### Exercise:
Retype these lines verbatim, starting with the line that contains "1370x603 pixels. Task: Click" and continuing through the line that contains "click(356, 470)".

### Supplied records:
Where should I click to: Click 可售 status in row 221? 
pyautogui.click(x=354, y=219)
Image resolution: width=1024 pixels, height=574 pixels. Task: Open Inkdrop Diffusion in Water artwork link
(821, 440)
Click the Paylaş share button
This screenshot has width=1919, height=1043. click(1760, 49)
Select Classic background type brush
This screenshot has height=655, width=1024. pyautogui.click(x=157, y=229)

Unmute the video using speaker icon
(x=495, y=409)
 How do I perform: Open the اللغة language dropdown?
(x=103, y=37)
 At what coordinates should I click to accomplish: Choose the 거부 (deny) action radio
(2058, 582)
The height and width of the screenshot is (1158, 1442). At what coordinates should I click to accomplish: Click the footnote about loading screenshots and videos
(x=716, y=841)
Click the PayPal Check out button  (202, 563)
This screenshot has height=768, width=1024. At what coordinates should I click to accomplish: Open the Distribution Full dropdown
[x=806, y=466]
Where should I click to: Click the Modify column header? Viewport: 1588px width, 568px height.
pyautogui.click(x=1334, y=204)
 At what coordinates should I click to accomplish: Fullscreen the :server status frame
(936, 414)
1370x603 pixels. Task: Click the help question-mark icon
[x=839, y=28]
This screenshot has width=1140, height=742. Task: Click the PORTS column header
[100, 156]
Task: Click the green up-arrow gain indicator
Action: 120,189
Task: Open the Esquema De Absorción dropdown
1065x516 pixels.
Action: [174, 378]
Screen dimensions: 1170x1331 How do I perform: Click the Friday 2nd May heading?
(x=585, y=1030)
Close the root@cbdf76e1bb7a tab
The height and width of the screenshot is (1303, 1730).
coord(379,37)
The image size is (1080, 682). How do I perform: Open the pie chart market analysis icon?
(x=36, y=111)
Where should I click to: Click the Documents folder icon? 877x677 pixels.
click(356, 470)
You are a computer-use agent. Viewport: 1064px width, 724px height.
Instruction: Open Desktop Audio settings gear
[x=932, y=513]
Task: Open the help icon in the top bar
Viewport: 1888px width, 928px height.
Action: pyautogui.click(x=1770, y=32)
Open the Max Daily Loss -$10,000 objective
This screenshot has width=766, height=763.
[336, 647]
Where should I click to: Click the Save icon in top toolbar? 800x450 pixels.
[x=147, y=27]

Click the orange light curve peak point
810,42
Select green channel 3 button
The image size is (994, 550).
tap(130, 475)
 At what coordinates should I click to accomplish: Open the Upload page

### Output:
1370x603 pixels. Task: Click the help question-mark icon
[x=839, y=28]
This screenshot has width=1140, height=742. Task: Click the PORTS column header
[100, 156]
Task: Click the green up-arrow gain indicator
Action: 120,189
Task: Open the Esquema De Absorción dropdown
1065x516 pixels.
Action: [174, 378]
Screen dimensions: 1170x1331 How do I perform: Click the Friday 2nd May heading?
(x=585, y=1030)
Close the root@cbdf76e1bb7a tab
The height and width of the screenshot is (1303, 1730).
coord(379,37)
The image size is (1080, 682). How do I perform: Open the pie chart market analysis icon?
(x=36, y=111)
Where should I click to: Click the Documents folder icon? 877x677 pixels.
click(356, 470)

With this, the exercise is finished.